In amongst the records of cymanfa ganu, the sheet music learned and rehearsed around the harmonium, there were the way stations of Britishness that had to be marked, and first amongst them was the Last Night of the Proms.
Being my mother, she insisted that we learn the words, their meaning and the metre, so we would not be the slack jawed fools at ritual moments who gape like goldfish as they pretend they know the words. There is no more glorous rebuttal of Britishness than the blank faced ignorance of a crowd of halfwits in a park watching a BBC outside broadcast while waving the Union Flag or St George’s Cross as they try to work out why the orchestra is playing a second verse of God Save The Queen. Mam and my dear, lovely nana would never let their part African descendants be so exposed or so incapable.

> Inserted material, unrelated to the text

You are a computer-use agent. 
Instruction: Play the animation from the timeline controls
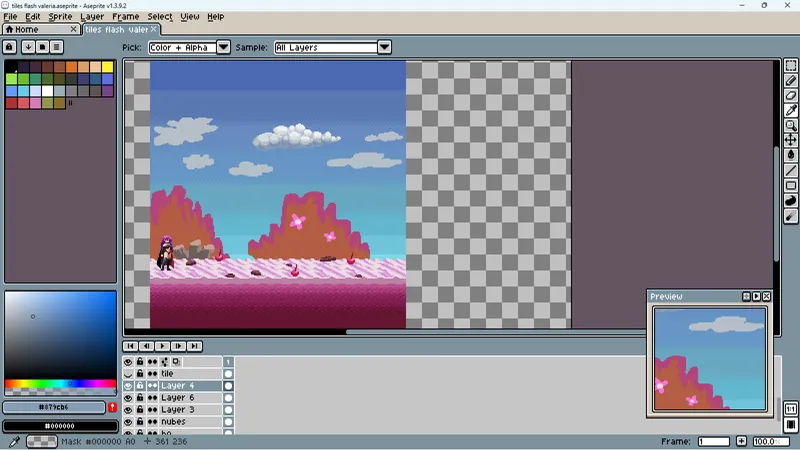[x=162, y=346]
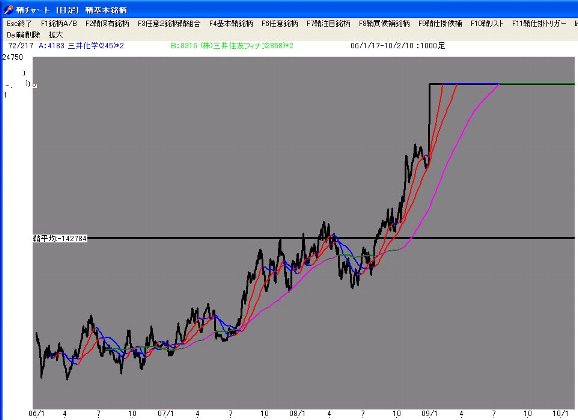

Amongst the brazen, badly understood tunes that the Last Night features is Rule Britannia, and its coarse lyrics in praise of imperialism. In amongst those tawdry lines is a short reference to a charter, a charter of the land, an idea that is a brutal poke in the sys to anyone who talks bollocks about Britain’s unwritten constitution.
The first charter was, of course, the great charter, magna carta to its friends, signed by a king on the brink of being overpowered by his barons. By the eighteenth century, charters were the means by which the king signalled which powers should be transferred to the boroughs and cities, the ports and forts which made civilized life possible.
If it is to be possible to rule Britannia in future, new charters are needed, new agreements that confer power on communities and citizens to shape and change the world to fit our needs. This should be our watchword.